Some of those areas are already really nice (Gilcrease Hills, Reservoir Hill) and most the other neighborhoods by there have patches that are up and coming, while most other homes have great potential and are worth saving.
In the project specifically, they plan to eventually demolishing 271 units of housing. I know it's not the best place for community living, but it is pretty nice and you could argue some of the nicest and best maintained housing in that vicinity right now. I know they're trying to show how mixed income housing and better environment will improve lives of all involved, but can't they do that without destroying perfectly fine homes? There's plenty of empty lots around there and the new developments around it will improve the original too. It is such a massive waste. It would be so much better if they could keep those 271 units of housing plus add the 462 new units of housing planned. That would add homes for around 700 more people. What is our obsession with demolishing perfectly adequate buildings?
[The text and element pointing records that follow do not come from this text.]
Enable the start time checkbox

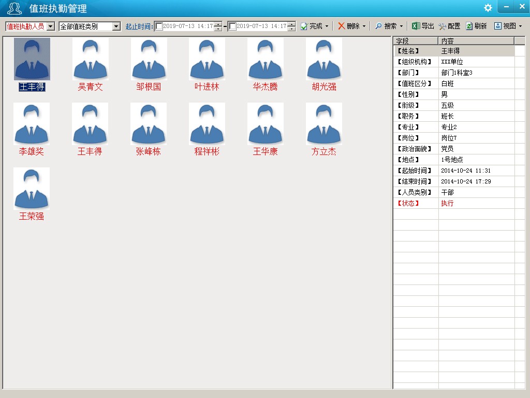(x=159, y=26)
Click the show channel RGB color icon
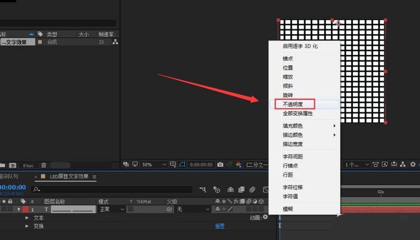Image resolution: width=420 pixels, height=240 pixels. [x=239, y=165]
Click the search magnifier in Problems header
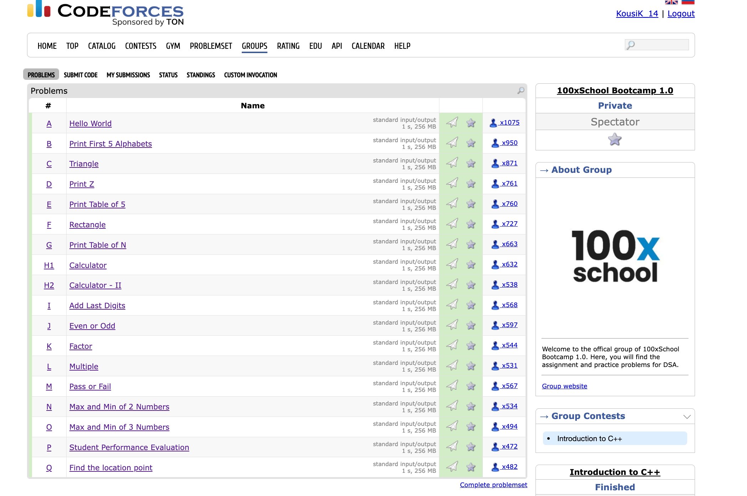 point(521,91)
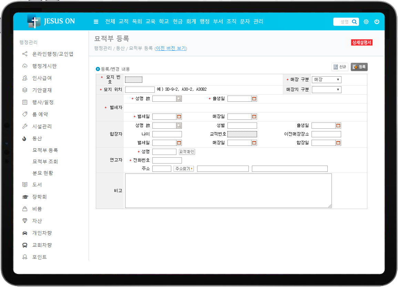Screen dimensions: 398x287
Task: Click the power logout icon
Action: coord(377,22)
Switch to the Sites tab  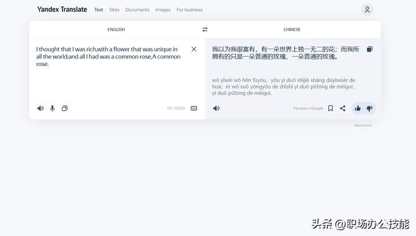[x=114, y=10]
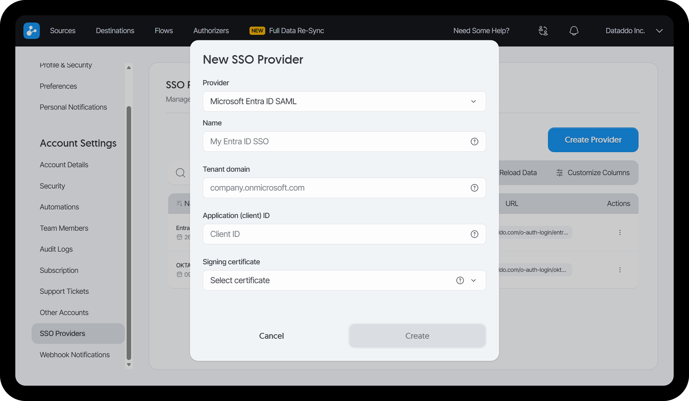
Task: Expand the Select certificate dropdown
Action: point(474,280)
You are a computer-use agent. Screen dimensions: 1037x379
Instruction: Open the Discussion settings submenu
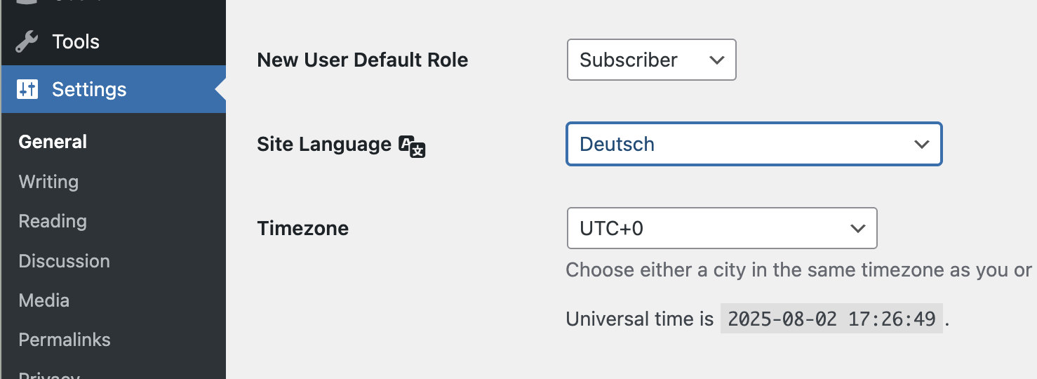(64, 261)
This area is already as suburban as it gets, completely surrounded by parking lots and admin style buildings. Maybe the new developments will create sort of a mini town there. I just wonder if destroying so many high density residential buildings will be a net gain long term. There's only so much government funding for housing so no reason to waste existing stock, especially when so much of it was built recently. I'd be all for 462 new units surrounding the existing housing and just remodel facades as needed to improve the look (An exterior designer could make those look awesome for far less than cost of demolish/rebuild).